[To-do list]
(a) Print the Welpton excerpt from "The finding is" to "C. J. 554.)".
(b) In the Welpton excerpt, what sentences make up the passage cited to 1 C. J. 554? List each in order.

[Excerpted text]
= = =

The court made the following finding of fact:

“This dispute, if it can be called such, was not an honest dispute on the part of Welpton, but purely an arbitrary one based on mere pretense made for the obvious purpose of exacting terms which were inequitable and oppressing.”

The finding is conclusive here, and there was no dispute in a legal sense to be adjusted by compromise.

“While it is not necessary that the dispute or controversy should be well founded, it is necessary that it should be in good faith. Without an honest dispute, an agreement to take a lesser amount in payment of a liquidated claim is without consideration and void. A dispute cannot be raised for the mere purpose of extorting money. And an arbitrary refusal to pay, based on the mere pretense of the debtor, made for the obvious purpose of exacting terms which are inequitable and oppressive, is not such a dispute as will satisfy the requirements of the rule.” (1 C. J. 554.)

= = =

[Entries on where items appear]
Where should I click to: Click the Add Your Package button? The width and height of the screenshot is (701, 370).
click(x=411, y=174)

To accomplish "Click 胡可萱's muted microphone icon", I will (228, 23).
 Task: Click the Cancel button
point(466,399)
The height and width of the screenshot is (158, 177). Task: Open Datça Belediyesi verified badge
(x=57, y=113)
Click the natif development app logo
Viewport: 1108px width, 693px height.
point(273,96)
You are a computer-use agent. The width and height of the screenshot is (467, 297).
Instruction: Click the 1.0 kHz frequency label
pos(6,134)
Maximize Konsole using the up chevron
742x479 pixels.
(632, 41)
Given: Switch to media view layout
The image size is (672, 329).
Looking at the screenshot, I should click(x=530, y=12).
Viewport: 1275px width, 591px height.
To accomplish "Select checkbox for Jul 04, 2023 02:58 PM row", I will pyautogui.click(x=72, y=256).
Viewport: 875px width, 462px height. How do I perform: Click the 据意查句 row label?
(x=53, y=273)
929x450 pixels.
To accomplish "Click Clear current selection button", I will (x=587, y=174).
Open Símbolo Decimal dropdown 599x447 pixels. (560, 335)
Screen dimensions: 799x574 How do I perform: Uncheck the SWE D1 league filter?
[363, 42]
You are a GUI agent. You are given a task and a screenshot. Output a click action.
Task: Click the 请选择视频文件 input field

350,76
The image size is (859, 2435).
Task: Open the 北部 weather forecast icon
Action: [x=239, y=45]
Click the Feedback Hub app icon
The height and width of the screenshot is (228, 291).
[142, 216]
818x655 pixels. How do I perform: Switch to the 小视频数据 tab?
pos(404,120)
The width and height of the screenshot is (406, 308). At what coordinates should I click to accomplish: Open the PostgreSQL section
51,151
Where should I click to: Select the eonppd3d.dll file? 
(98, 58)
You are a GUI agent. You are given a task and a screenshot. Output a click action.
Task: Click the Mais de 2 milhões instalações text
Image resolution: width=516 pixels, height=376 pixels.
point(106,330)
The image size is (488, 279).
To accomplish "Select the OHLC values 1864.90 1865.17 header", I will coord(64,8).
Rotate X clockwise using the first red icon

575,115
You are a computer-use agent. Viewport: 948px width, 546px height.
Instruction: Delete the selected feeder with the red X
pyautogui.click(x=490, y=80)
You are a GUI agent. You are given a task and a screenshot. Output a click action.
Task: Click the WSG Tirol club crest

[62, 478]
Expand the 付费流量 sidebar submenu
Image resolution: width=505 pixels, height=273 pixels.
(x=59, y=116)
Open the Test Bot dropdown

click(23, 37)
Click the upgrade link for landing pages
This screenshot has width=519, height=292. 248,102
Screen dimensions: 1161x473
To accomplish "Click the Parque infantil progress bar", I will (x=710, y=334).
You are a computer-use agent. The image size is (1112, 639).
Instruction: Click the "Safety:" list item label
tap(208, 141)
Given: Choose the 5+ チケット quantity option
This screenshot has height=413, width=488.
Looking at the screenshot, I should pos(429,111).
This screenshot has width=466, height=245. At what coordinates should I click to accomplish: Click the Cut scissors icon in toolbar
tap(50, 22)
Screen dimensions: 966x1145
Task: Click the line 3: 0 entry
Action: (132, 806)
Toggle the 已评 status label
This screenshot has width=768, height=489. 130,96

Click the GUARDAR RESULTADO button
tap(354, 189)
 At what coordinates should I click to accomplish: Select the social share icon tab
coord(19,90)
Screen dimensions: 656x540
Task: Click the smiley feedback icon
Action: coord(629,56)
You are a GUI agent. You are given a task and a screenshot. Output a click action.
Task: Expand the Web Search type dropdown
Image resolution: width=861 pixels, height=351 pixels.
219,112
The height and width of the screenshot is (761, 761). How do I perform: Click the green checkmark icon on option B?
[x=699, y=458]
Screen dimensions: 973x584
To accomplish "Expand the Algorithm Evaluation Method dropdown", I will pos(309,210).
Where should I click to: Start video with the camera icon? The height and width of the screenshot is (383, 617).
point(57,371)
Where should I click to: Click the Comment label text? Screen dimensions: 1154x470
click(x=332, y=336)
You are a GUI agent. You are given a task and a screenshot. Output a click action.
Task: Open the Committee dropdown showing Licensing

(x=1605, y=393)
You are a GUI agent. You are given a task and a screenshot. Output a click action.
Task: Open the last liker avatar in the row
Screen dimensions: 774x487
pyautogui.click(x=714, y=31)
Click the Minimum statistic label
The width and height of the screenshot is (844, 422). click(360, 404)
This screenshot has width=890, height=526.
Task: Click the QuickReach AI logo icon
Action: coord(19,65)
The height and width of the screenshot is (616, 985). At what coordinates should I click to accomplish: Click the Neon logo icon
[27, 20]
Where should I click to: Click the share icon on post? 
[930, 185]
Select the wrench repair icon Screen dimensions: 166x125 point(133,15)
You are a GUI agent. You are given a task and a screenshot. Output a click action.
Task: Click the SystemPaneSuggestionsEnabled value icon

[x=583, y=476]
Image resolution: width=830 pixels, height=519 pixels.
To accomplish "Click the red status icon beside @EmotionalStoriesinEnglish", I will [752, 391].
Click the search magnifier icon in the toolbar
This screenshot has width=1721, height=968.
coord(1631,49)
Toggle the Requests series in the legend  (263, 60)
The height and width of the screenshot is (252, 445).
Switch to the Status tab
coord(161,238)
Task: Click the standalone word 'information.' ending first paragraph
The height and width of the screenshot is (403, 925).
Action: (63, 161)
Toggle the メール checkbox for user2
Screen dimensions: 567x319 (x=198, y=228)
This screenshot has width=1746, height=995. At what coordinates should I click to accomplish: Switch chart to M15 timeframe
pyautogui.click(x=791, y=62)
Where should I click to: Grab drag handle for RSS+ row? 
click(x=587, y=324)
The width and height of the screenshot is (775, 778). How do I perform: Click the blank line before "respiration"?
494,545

= = =

[The responses]
(a)
The finding is conclusive here, and there was no dispute in a legal sense to be adjusted by compromise.

“While it is not necessary that the dispute or controversy should be well founded, it is necessary that it should be in good faith. Without an honest dispute, an agreement to take a lesser amount in payment of a liquidated claim is without consideration and void. A dispute cannot be raised for the mere purpose of extorting money. And an arbitrary refusal to pay, based on the mere pretense of the debtor, made for the obvious purpose of exacting terms which are inequitable and oppressive, is not such a dispute as will satisfy the requirements of the rule.” (1 C. J. 554.)

(b)
1. While it is not necessary that the dispute or controversy should be well founded, it is necessary that it should be in good faith.
2. Without an honest dispute, an agreement to take a lesser amount in payment of a liquidated claim is without consideration and void.
3. A dispute cannot be raised for the mere purpose of extorting money.
4. And an arbitrary refusal to pay, based on the mere pretense of the debtor, made for the obvious purpose of exacting terms which are inequitable and oppressive, is not such a dispute as will satisfy the requirements of the rule.